'''

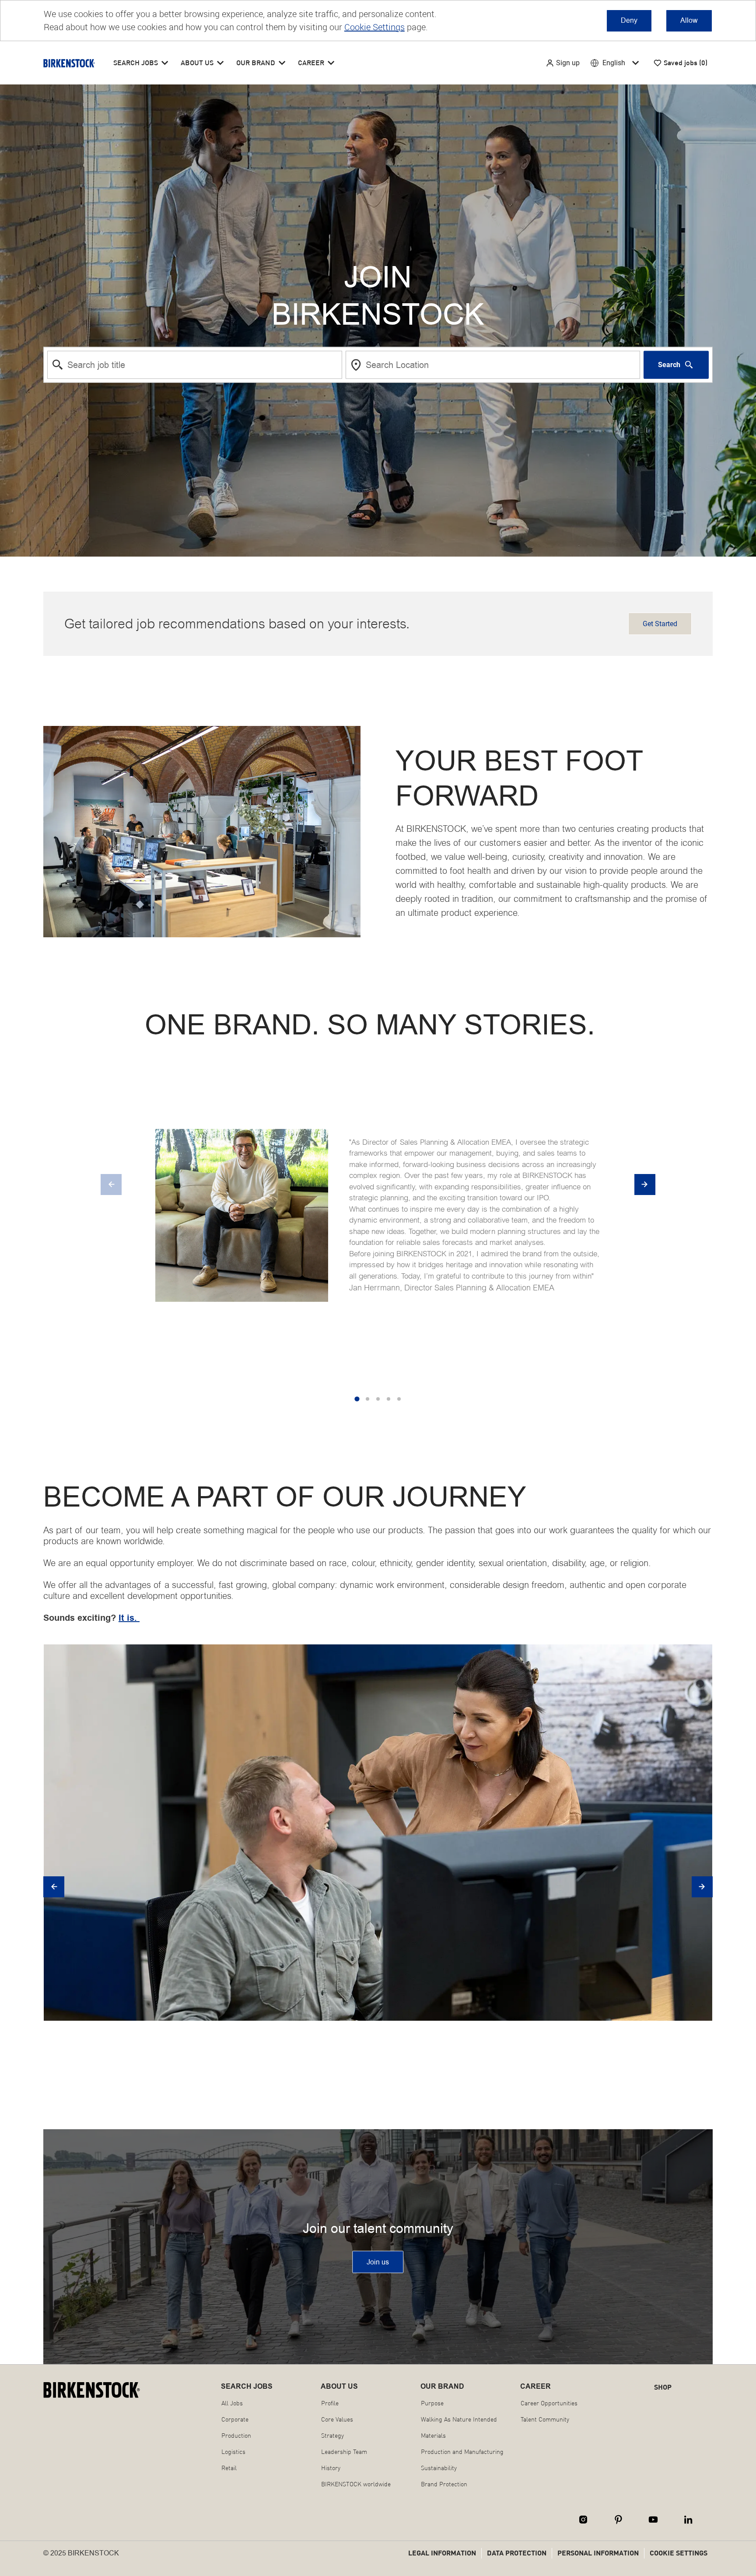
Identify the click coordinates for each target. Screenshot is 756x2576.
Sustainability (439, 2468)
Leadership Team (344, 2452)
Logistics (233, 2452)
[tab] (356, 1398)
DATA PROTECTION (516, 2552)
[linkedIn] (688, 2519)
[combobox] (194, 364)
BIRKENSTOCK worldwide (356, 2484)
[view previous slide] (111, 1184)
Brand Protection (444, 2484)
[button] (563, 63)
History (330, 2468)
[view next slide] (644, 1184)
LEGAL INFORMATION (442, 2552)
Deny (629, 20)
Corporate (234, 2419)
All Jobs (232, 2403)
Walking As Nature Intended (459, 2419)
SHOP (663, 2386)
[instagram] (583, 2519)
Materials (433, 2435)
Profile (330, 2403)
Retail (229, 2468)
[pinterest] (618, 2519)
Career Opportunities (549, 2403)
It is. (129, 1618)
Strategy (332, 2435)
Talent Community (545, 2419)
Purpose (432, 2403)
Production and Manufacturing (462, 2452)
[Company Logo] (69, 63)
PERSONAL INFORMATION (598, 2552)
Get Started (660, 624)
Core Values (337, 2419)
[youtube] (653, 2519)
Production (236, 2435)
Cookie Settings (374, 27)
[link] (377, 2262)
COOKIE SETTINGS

'''

• **WHAT NEEDS TO BE DONE**: If a line in the entries holds the string "Production", copy it.

• **ANSWER SPACE**:
Production and Manufacturing (462, 2452)
Production (236, 2435)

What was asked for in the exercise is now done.